I am a big believer in hunter orange. :lol:

But really, we have bears, cougars, etc. and I've never had an animal bother me. Luckily I don't encounter many humans out there. The humans worry me more. I do feel safer on horseback than on foot. I feel like as long as I stay on my horse I can escape anything that might threaten us.


----------



## spookychick13

When I used to ride my old horse alone, if I encountered strangers, no matter how nice they seemed, I told them my horse was unpredictable and they should steer clear. I told them he bit and kicked because he had a bad experience with a person on foot while we were riding.
That was a total lie, but it kept people FAR away from us.

It's sad things have to be like that, though.


----------



## fuadteagan

I do not trail ride , by myself ever. If someone was walking there and i saw them then i would just trot off because even though he may seem nice and normal i would do it just for safety no matter if he was not attacking me or anything.


----------



## fuadteagan

and i would just like drop the reins almost and then i would kick and wait till i was far away


----------



## candandy49

Before I retired my now 23 yo horse I used to ride our country back roads starting from our house by myself. Any cars we had encountered were mostly all neighbors. Never even gave any thought to maybe being in danger of being attacked. I never ventured out on blazed trails in conservation areas by myself though.

What this task involves: Return the part of the forum thread word for word, starting with "and i would" and going on through "by myself though.".

Collected data:
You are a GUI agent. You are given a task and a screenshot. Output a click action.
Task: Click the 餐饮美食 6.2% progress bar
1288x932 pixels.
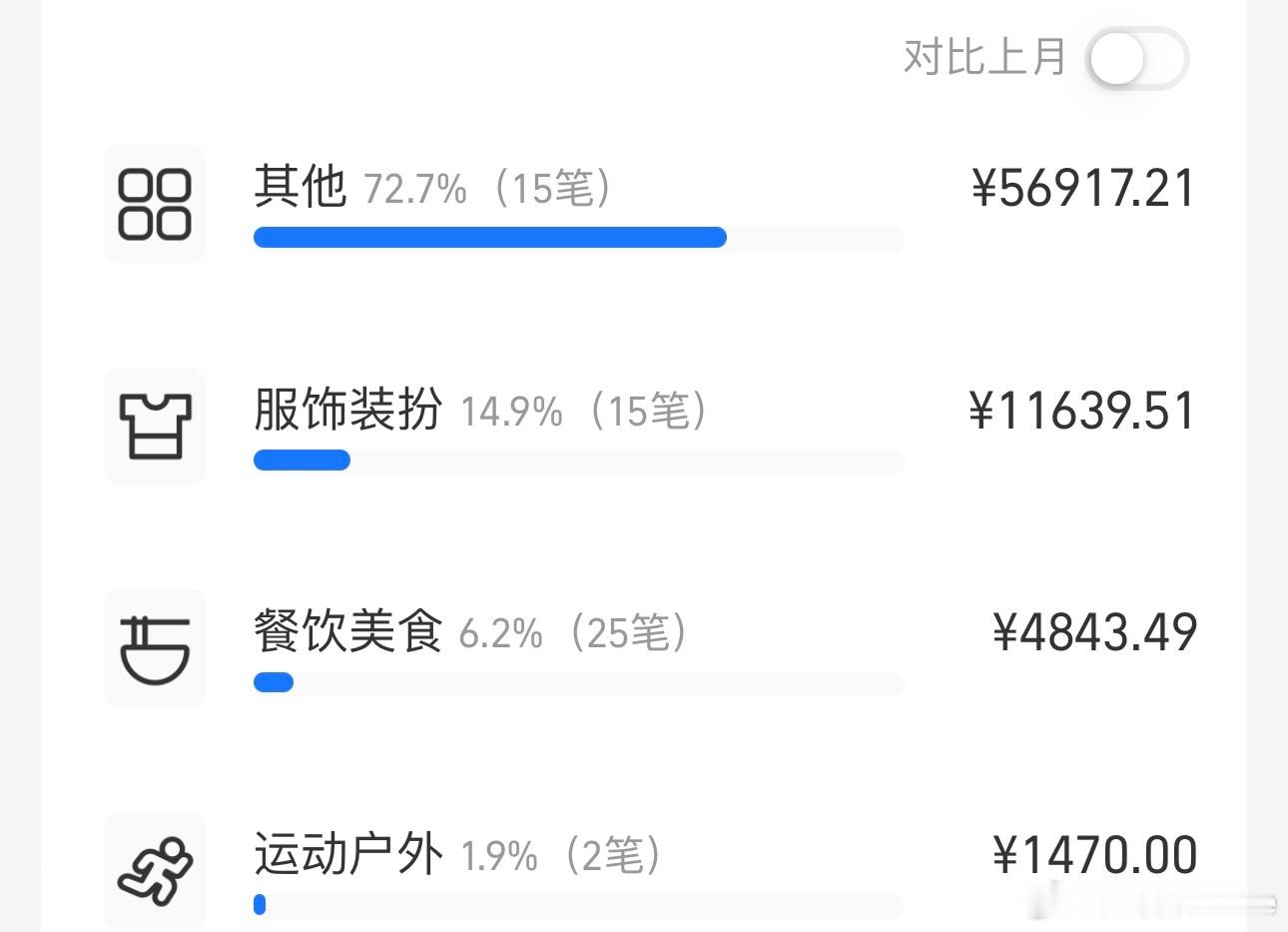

Complete output:
and i would just like drop the reins almost and then i would kick and wait till i was far away


----------



## candandy49

Before I retired my now 23 yo horse I used to ride our country back roads starting from our house by myself. Any cars we had encountered were mostly all neighbors. Never even gave any thought to maybe being in danger of being attacked. I never ventured out on blazed trails in conservation areas by myself though.